Atlantic Coast Pipeline: Dominion, Duke Get Reassurances From US Supreme Court

Justices signal their support for critical energy artery, rebuking eco-radical arguments …

Two of the nation’s largest investor-owned utilities with operations in South Carolina received positive signals from the U.S. Supreme Court this week regarding a disputed natural gas pipeline – a development that could wind up having significant Palmetto State implications.

Justices in Washington, D.C. heard oral arguments in the case of the Atlantic Coast Pipeline, a proposed 600-mile energy artery that would bring 1.5 billion cubic feet of natural gas per day from the Ohio Valley area across the Appalachian mountain range to the southeastern United States.

Plagued by environmental concerns, the pipeline has been subjected to numerous delays in recent years. Its two largest shareholders, Virginia-based Dominion Energy and North Carolina-based Duke Energy, have been forced to change the route once already to accommodate the protests of eco-radicals – and a ruling against them by the high court in the latest case would certainly kill the multi-billion dollar project.

Fortunately for the two utilities, it doesn’t appear as though that is the direction in which the court is going …

Dominion and Duke received reassurances on Monday from the justices, who aggressively questioned environmental attorneys over their view that the pipeline could not cross under the Appalachian Trail.

(Click to view)

(Via: Getty Images)

Chief justice John Roberts expressed concern that such a position would “erect an impermeable barrier” to future energy arteries.

Such a determination would have “enormous consequences,” associate justice Brett Kavanaugh added.

Even one of the court’s liberal justices, Stephen Breyer, seemed to question the eco-radical argument that pipeline could not be constructed at a depth of 700 feet beneath the trail because the federal government owned the land below the surface all the way to the center of the planet.

“If you’re saying it goes down to the center of the earth, then there are all kinds of things some other Congress might do,” Breyer said.

More than fifty pipelines already cross the trail, incidentally.

A 42-inch natural gas pipeline set to run from Harrison County, West Virginia to Robeson County, North Carolina, the Atlantic Coast Pipeline aims to transport gas from the Marcellus Shale – which according to a 2012 report (.pdf) from the U.S. Energy Information Administration (EIA) contained a staggering 141 trillion cubic feet of recoverable natural gas.

Getting that energy to consumers on the east coast is the primary goal of the pipeline.

Of interest? Duke and Dominion are not the only energy players with skin in this game.

NextEra Energy of Juno Beach, Florida – which has submitted an offer to purchase South Carolina’s government-run utility Santee Cooper – is also heavily invested in tapping the vast natural gas reserves of the Marcellus Shale.

As this news outlet has often noted, the natural gas boom in America is the driving force behind unexpected reductions in carbon dioxide emissions.

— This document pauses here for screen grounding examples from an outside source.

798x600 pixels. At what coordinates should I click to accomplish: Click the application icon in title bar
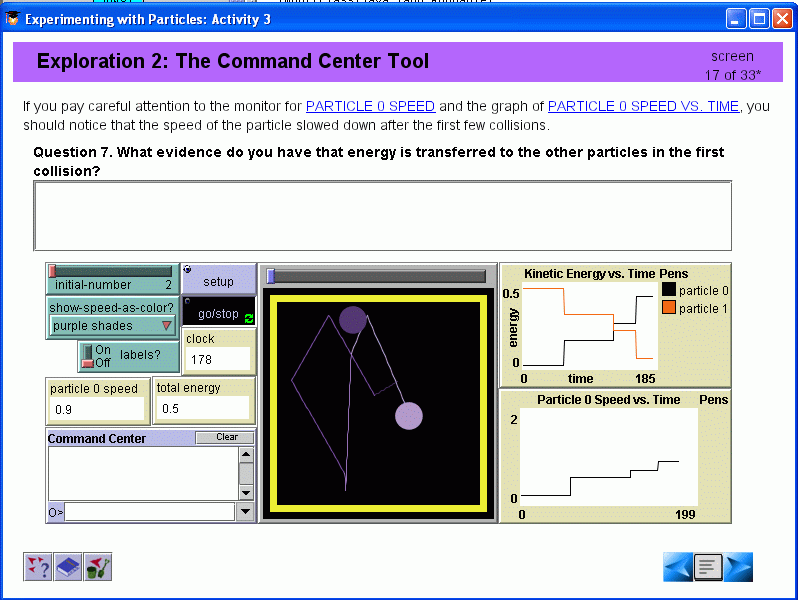12,19
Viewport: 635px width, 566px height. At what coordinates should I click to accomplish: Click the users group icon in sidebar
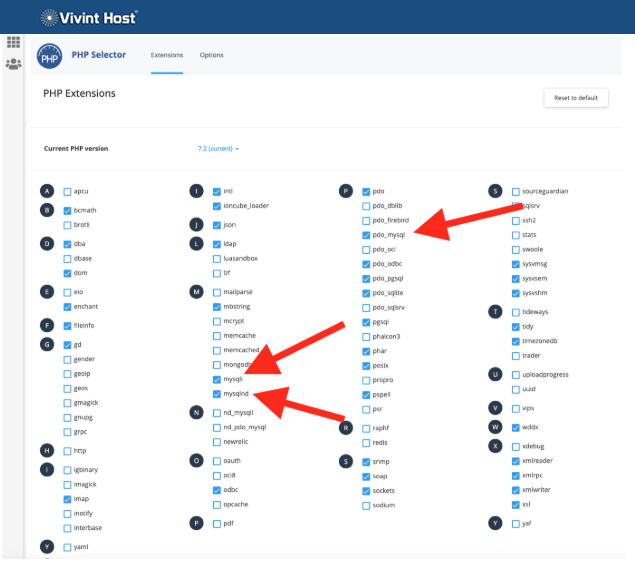[x=14, y=64]
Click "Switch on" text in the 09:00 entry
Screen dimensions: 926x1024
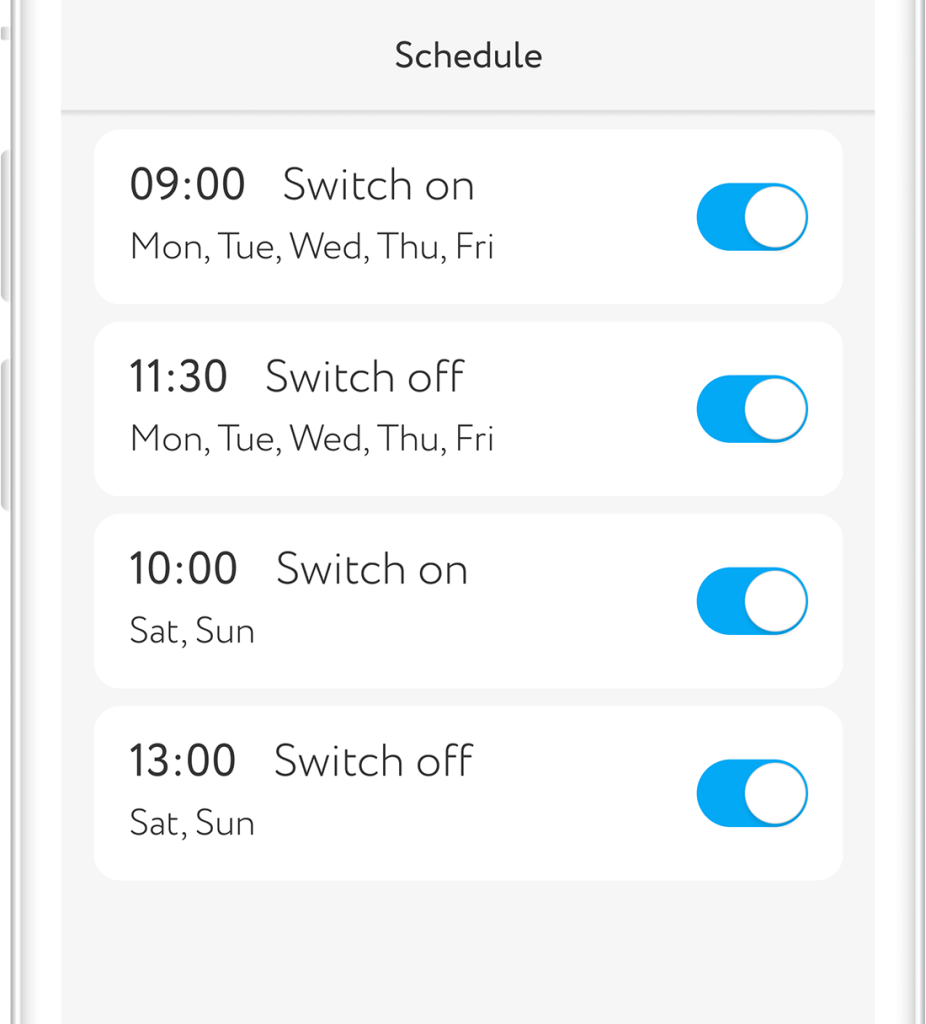pos(378,186)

“While we support the market-based development of renewable energy sources it is clear that for the foreseeable future meaningful reduction in carbon dioxide emissions will come from expanded natural gas development,” we wrote back in November.

Last spring, we posted a column detailing the extent to which natural gas was the “real hero” of the American energy revolution of the last decade – not to mention the “real reason there are fewer coal-burning plants” in America.

It is, quite simply, a “bridge” energy source as renewables come online.

As for its impact on South Carolina, the terminus of the proposed Atlantic Coast Pipeline would be just 21 miles from the border of the Palmetto State, and Dominion chief executive officer Thomas Farrell has previously stated he wants the project extended into South Carolina.

“We would like to bring the pipeline to South Carolina if the demand is there,” the Dominion leader said last year.

We have consistently supported that position … again, assuming the demand is there.